* What you should do: The records follow. Filter them to the lines that hold "will".
──────────────────────────────
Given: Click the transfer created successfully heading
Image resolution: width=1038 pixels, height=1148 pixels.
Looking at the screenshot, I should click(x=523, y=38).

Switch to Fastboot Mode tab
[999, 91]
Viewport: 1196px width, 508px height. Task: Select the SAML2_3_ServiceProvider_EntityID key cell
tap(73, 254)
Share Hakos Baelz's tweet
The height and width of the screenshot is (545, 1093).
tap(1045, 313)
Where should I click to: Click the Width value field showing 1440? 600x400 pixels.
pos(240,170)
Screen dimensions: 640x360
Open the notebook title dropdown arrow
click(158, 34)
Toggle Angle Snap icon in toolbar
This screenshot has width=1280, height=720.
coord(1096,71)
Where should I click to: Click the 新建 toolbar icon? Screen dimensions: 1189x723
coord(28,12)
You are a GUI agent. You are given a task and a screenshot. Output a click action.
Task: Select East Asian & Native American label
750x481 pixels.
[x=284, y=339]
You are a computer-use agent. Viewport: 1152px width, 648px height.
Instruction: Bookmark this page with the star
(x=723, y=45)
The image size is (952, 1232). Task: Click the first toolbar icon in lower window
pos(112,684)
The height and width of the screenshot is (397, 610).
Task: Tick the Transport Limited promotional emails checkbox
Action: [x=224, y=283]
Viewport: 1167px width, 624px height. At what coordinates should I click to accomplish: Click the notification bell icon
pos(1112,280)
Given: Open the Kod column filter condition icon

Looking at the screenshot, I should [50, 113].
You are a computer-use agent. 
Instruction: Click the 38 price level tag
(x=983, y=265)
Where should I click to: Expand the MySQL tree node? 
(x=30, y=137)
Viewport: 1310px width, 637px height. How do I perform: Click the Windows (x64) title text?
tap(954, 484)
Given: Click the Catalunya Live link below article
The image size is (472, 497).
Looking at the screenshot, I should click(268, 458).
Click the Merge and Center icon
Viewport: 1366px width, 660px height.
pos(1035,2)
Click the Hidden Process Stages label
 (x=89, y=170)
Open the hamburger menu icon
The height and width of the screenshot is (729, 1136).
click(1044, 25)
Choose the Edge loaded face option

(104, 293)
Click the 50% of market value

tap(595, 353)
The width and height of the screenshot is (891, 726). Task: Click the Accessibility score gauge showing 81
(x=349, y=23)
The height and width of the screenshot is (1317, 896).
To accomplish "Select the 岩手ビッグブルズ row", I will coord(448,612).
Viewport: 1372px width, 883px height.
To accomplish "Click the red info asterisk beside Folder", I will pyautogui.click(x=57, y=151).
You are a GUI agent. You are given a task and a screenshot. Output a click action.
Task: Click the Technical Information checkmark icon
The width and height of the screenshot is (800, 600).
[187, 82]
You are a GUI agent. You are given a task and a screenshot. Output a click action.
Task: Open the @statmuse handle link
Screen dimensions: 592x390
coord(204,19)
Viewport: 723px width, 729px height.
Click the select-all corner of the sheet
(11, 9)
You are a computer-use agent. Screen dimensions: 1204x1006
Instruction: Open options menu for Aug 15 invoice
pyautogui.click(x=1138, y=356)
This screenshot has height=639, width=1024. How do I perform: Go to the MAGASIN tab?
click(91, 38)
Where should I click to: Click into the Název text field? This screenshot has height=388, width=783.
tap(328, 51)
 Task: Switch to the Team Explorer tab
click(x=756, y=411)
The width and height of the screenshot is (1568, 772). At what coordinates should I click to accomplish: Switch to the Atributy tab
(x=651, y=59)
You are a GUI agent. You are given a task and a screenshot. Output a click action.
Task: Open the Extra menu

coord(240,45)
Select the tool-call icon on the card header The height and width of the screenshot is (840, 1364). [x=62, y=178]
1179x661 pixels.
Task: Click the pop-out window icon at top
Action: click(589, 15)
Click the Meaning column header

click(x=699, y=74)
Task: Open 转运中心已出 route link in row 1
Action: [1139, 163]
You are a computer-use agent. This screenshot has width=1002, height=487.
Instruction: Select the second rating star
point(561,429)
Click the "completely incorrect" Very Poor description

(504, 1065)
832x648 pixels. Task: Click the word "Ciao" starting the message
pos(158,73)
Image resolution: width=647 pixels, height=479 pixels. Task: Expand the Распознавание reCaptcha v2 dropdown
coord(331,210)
──────────────────────────────
* Result:
To accomplish "Select the 岩手ビッグブルズ row", I will coord(448,612).
To accomplish "Click the red info asterisk beside Folder", I will pyautogui.click(x=57, y=151).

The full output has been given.